Once primary care physicians identify an asymptomatic patient with diminished kidney function, there is much they can do. According to the guidelines and nephrologists, treatment of early stage chronic kidney disease should include the following:

  • Control blood pressure, using whatever agent works, to below 130/80 mmHg. Hypertension can cause kidney disease, and kidney disease can worsen hypertension, “so you can be in a downward spiral,” explained William L. Henrich, MACP, dean of the school of medicine and vice president of medical affairs at the University of Texas Health Science Center at San Antonio.

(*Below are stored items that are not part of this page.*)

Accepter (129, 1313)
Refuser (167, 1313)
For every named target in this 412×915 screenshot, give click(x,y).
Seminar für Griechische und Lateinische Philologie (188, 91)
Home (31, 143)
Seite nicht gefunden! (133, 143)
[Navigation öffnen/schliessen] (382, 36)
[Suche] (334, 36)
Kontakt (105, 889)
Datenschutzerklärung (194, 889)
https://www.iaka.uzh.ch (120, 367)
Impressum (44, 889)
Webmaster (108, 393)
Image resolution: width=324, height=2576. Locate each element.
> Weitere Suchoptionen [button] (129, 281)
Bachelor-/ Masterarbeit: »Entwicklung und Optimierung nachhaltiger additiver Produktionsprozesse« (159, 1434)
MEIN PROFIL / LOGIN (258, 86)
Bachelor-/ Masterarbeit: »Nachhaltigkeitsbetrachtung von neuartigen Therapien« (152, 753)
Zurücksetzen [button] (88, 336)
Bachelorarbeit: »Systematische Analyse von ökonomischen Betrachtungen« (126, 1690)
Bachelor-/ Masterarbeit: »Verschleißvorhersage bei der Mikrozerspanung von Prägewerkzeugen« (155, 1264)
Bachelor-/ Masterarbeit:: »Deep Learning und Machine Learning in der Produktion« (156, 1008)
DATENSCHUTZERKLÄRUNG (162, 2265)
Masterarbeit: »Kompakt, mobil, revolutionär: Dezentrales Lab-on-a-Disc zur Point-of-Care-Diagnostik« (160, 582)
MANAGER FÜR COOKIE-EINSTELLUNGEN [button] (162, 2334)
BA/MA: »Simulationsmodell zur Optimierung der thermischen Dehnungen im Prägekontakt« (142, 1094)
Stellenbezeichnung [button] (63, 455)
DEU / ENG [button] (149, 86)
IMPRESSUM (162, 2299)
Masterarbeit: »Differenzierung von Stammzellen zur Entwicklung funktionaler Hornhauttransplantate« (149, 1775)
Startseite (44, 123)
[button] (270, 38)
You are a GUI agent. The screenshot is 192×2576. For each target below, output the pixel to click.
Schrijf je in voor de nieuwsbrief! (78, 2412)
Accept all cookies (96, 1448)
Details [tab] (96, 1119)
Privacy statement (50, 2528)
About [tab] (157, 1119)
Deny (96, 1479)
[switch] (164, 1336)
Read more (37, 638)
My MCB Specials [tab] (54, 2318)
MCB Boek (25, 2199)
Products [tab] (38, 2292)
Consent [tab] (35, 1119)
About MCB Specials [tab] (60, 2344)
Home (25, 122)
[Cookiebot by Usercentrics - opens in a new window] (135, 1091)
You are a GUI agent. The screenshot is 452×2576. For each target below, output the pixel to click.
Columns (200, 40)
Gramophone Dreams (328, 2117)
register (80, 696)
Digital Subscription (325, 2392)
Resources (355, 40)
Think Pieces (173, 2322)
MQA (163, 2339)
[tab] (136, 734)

  • Stress tight blood sugar control for diabetics, who account for nearly half of all new cases of kidney failure, with the goal of achieving a hemoglobin A1C level of less than 7%.

  • Prescribe ACE inhibitors or angiotensin receptor blockers even if blood pressure is normal if a patient has proteinuria. The goal should be to lower the protein-creatinine ratio to <500 to 1000 mg/g.

  • Control lipids. “You have to do it aggressively, using statins, weight control, exercise, and tobacco smoking cessation,” said Derrick Latos, MACP, a nephrologist in Wheeling, W.Va. Tobacco smoking, he said, correlates with more rapid decline in kidney function.

  • Warn patients that common medications can be a problem if they have decreased kidney function. Many—notably NSAIDs—are toxic to the kidneys. Patients also need to limit the number of contrast studies using dyes, such as a CT scans or angiography, they get; if they need them, they should have renal prophylaxis measures with them to reduce the chance of damaging their kidneys further.

  • Treat anemia with erythropoietin and iron if necessary and watch out for bone disease.